Look mate, dont take this the wrong way, but you need to start eating some food and lifting some weight, build some muscle and abs.. am sure the abs will come through looking at your if you eat right and train hard, but you dont look like you have stepped in the gym yet, not being rude, i just think most ppl looking at your pic will think the same.


----------



## Fullhouse (Mar 31, 2010)

Buddy you need to add some muscle, if you lose any weight you will have to watch you don't fall through cracks in the road


----------



## Anthony83 (Jun 9, 2009)

X2 mate, u dont have much muscle to be losen body fat for, u won't look any different at lower body fat, u need 2 start bulking up before looking at losen weight.


----------



## josnoddy (Aug 19, 2008)

Understood guys, thanks..


----------



## josnoddy (Aug 19, 2008)

We can take this picture above as a starting point


----------



## josnoddy (Aug 19, 2008)

TheBob said:


> dude your buckle is squint


Mate.. It's cool..


----------



## Uk_mb (Feb 18, 2011)

TheBob said:


> dude your buckle is squint


Lmao


----------



## LeBigMac (Jul 17, 2011)

In the 4 years you have been a member of this forum have you even started training. 4 years! FFS build some muscle at your size you don't need to give a **** about Body fat % go on an all out bulk and put some size on and then think about a cut.

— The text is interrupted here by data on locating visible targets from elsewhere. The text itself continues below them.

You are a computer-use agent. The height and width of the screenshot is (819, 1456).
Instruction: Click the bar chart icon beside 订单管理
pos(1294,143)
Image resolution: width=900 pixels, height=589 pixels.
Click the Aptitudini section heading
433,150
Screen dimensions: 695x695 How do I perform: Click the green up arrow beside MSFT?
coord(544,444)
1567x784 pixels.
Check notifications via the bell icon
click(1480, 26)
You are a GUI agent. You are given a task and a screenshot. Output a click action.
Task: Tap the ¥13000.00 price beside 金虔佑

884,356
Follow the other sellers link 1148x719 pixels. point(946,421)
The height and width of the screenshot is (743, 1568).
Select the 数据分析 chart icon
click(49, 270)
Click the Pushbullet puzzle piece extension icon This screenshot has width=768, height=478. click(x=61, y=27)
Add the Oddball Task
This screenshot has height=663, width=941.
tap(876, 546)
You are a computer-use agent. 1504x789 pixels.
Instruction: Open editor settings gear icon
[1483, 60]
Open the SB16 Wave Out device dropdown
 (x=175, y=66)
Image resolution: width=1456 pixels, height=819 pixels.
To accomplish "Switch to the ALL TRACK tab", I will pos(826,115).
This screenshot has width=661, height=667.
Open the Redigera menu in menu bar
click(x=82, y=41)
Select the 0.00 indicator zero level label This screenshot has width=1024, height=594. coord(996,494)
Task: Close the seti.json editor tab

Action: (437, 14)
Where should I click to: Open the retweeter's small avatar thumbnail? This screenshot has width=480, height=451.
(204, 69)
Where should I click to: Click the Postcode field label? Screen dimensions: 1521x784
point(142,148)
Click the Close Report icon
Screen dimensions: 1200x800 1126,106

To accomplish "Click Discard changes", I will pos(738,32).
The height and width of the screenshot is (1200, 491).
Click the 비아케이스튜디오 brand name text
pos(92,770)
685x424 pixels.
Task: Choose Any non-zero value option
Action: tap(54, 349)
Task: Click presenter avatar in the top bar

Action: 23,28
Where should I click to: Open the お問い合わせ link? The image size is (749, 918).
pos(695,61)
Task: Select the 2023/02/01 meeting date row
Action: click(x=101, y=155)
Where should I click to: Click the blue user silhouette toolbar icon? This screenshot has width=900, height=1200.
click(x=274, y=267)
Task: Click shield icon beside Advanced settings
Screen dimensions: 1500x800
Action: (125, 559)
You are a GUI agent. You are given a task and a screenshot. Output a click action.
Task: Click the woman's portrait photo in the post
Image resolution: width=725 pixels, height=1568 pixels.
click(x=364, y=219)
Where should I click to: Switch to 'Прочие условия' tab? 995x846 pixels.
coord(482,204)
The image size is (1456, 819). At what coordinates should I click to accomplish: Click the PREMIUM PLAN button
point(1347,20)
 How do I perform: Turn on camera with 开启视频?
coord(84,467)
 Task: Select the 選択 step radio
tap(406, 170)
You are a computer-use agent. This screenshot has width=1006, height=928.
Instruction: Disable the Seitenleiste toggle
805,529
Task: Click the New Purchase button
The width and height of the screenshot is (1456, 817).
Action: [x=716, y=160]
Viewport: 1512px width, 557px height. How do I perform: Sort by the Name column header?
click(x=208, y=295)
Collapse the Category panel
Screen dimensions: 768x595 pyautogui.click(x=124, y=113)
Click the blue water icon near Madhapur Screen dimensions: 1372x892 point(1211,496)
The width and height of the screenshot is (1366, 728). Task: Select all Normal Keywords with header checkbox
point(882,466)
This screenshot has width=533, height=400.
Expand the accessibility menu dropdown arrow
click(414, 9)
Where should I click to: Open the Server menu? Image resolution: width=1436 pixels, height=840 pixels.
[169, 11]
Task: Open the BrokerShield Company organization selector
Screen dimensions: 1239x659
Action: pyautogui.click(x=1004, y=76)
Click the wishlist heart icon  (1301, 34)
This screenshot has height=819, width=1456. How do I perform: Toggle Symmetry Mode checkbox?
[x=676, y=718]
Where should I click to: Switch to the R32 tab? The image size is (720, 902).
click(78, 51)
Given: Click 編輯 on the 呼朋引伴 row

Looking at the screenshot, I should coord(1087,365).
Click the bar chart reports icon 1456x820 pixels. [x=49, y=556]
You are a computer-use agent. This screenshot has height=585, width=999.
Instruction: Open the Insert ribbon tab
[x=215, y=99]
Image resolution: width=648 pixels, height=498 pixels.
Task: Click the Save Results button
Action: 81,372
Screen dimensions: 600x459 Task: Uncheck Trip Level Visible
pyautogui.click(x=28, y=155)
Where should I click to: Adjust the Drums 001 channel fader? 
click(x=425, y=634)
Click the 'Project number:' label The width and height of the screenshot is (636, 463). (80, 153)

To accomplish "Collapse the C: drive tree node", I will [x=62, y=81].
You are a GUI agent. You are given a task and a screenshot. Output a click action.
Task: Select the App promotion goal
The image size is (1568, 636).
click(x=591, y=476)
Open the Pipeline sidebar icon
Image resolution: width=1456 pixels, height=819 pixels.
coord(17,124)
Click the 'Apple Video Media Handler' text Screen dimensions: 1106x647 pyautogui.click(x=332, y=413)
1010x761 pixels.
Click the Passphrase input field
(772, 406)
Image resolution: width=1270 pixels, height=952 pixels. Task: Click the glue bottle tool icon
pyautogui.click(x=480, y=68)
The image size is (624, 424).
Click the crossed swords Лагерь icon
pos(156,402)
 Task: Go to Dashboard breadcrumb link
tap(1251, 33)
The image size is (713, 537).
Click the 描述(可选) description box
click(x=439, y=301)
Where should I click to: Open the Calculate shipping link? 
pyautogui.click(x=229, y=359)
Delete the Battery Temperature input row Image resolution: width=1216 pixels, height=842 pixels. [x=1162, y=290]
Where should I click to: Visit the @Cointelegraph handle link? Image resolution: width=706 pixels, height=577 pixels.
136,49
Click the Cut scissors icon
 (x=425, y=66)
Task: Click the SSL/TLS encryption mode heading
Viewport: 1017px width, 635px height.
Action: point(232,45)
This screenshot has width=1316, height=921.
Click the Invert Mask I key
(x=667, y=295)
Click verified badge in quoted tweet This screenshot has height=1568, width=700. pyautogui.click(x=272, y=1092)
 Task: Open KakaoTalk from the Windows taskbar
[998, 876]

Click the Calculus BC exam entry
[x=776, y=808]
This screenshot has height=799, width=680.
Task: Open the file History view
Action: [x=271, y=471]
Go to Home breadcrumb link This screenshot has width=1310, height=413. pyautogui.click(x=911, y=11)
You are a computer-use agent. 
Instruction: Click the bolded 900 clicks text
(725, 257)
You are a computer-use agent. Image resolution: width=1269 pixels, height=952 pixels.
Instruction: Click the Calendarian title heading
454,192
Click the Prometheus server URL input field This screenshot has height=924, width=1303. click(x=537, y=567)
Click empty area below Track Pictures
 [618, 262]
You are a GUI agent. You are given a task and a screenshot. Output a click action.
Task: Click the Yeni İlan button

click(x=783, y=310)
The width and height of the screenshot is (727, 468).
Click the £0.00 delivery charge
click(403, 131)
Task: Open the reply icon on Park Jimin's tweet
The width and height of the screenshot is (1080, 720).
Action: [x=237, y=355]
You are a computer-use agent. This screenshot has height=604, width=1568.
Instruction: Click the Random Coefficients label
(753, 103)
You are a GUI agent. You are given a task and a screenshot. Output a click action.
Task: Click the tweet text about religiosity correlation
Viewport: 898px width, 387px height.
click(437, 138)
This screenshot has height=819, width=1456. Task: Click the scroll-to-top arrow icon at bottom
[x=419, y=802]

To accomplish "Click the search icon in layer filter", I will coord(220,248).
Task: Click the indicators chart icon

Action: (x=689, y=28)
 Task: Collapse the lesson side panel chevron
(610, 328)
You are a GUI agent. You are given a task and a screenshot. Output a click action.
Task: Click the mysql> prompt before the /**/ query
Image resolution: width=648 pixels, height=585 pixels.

Abs on a skinny guy doesn't count!


----------



## liftmore (Aug 2, 2010)

Sqaut, deadlift, bench and dips. Go hard.


----------



## Jim78 (Aug 20, 2010)

> Look mate' date=' dont take this the wrong way, but you need to start eating some food and lifting some weight, build some muscle and abs.. am sure the abs will come through looking at your if you eat right and train hard, but you dont look like you have stepped in the gym yet, not being rude, i just think most ppl looking at your pic will think the same.[/quote']
> 
> Harsh, but unfortunately true.
> 
> Worst thing you could do is cut, because your going to look small and you have no mass atm, eat, and get stronger, and eat nice and clean.


----------



## lxm (Jul 26, 2011)

Get a plain leather belt, Classic and cool


----------



## Dux (Nov 29, 2011)

These threads are getting beyond a joke.

I know it's coming up to the time when people want to be lean for summer, but with virtually zero muscle what the hell are these people gonn cut to?

They're gonna look like Kenyan marathon runners.

Ffs eat and look like you actually train before wanting to cut to 8 stone.

You won't get abs if you try and cut, you'll get a bloated stomach like those Ethiopians on the charity appeal adverts.


----------



## Inapsine (Dec 17, 2011)

Get some calipers, or get the instructor at the gym to do it. But im gonna say 16% fat maybe more. Anyway good luck with 8% im stuck on 12 at the moment and its a bitch to keep the fat coming off.


----------